The first key point here is Sunak and Bojo somehow focused on this rather than all the things that really matter to folks at this time. The second that UnHerd just acts like a Tabloid newspaper when it does Article on yet another internecine disagreement within the Tories. And with those two elements no wonder we are in a mess on so much else.

John Riordan
John Riordan
8 months ago

“Unlike our professional “conservatives”, the public understands that civilisation is in large part a history of banning things. If it weren’t, we’d still be standing knee-deep in sewage while watching bear-baiting for entertainment.”

What absolute nonsense. Nobody wants to stand knee-deep in sewage and we’d have a technological solution to that irrespective of whether the law prohibited any particualr form of sewage dumping. As for bear-baiting, what put a stop to it in the UK is that there are no bears here, not because it’s banned.

charlie martell
charlie martell
8 months ago

Banning things which can be provided easily outside any law is, quite frankly, stupid.

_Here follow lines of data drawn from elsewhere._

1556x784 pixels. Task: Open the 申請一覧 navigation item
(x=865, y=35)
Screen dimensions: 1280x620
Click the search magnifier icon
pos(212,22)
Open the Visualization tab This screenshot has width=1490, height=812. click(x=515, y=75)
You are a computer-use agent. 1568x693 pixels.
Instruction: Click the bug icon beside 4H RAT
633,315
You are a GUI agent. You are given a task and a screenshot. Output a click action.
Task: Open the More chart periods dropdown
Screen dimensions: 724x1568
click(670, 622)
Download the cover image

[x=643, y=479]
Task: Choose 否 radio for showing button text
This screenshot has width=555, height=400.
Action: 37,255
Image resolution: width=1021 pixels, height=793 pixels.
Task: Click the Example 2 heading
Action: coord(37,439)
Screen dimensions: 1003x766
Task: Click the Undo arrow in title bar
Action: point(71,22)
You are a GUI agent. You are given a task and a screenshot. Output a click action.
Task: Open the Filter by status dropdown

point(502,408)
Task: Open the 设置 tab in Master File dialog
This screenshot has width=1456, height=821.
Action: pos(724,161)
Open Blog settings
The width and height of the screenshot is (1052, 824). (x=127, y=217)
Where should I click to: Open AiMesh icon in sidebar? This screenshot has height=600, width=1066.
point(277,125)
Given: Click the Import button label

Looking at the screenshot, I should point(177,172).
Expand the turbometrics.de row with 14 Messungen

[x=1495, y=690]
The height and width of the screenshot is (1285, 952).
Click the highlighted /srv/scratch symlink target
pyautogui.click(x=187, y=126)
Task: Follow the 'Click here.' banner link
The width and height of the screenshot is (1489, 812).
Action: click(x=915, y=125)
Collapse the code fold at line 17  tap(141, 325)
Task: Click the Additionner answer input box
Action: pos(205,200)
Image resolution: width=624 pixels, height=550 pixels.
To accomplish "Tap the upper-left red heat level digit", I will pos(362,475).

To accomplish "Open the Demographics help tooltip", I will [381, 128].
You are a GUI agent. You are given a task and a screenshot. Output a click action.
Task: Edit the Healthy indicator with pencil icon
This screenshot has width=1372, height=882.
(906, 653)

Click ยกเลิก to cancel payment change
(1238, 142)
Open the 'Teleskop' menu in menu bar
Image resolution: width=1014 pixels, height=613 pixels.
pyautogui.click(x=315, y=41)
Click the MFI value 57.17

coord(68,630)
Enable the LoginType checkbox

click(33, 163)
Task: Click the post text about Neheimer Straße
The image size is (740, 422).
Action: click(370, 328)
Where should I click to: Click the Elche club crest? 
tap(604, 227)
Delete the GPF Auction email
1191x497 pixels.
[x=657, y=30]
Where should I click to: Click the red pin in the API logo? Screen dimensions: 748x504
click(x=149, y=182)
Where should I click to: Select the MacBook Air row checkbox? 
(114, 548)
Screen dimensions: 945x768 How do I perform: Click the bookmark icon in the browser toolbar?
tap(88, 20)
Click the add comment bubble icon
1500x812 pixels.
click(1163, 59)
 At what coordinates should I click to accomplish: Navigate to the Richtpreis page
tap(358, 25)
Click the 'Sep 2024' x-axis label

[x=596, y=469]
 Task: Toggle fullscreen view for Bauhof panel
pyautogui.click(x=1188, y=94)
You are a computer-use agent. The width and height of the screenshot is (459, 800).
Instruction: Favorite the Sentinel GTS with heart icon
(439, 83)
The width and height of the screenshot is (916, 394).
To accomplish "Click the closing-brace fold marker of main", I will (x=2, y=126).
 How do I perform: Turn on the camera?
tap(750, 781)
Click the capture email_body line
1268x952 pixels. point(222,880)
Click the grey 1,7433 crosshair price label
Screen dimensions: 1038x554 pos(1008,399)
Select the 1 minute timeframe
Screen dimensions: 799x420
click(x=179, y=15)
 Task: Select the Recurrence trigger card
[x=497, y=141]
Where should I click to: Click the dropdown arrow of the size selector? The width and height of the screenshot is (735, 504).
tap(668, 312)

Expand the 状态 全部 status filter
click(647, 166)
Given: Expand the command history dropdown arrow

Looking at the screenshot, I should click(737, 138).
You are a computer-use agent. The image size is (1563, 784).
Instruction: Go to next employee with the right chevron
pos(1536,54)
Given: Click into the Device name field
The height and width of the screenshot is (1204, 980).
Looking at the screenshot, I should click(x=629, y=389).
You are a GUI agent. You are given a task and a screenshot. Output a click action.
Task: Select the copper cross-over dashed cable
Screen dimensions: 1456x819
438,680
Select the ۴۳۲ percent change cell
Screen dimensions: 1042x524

Cocaine right now can be bought as easily as a takeaway curry if you have a mind to look for it.

jane baker
jane baker
8 months ago

That’s so depressing.

Mark HumanMode
Mark HumanMode
8 months ago

The argument has a fallacy: it assumes the current state of things is good, so the bans that led to it were right. And the evidence is faulty: We’re not knee deep in sewage because it was banned, but because humans invented means of moving it further away, and treating it.
Anyway, it’s certainly true that human civilised social history appears to be a long line of one group of people trying to ban the fun of another group. But that doesn’t justify any of those attempts. There were also bans on heliocentrism, women voting and running marathons, Christmas was banned by puritans – as have most religious practice at one stage or another, and of course alcohol.
The true conservative instinct should to understand social history and prevent its excesses – to balance a pluralistic society. What you’re describing is more like a form of jump on the bandwagon populism.

Martin M
Martin M
8 months ago

It won’t be long before cannabis and probably a heap of other things are legalised in the UK, and the government wants to ban tobacco? Seriously?

Oli R.
Oli R.
8 months ago

The idea that the government has the right to stop anyone under a certain age from ever smoking, and people agree with it, just shows how far towards totalitarianism we have moved in the last decade.
Firstly, its none of the government’s business what people do to their own bodies. That shouldn’t be a part of their remit. As long as we pay our justified taxes, they should just focus on keeping our streets clean and crime free and our institutions honest and hard working.
Secondly, the use of polls is hardly a scientific process. If I asked 100 people if they think it was acceptable to kill the homeless if it means children could be guaranteed a safe childhood, I’m sure I’d have the support of the majority. Polling is a tool to justify and convince, it isn’t a research method.
Finally, in the words of a great Welsh rock band, if you tolerate this, your children will be next.

UnHerd Reader
UnHerd Reader
8 months ago

Alcohol will be the next target. I’m almost teetotal (though I’m a smoker) and though totally against a ban on alcohol I’d say that the negative effects of alcohol on our working culture is far greater than that of smoking. The effects of smoking don’t really affect most smokers in a meaningful way till ones late fifties at the very earliest. An international study in Holland some years ago divided the subjects into “healthy”, smokers and obese. Over the course of a life time the smokers cost the health service less than the so-called “healthy.”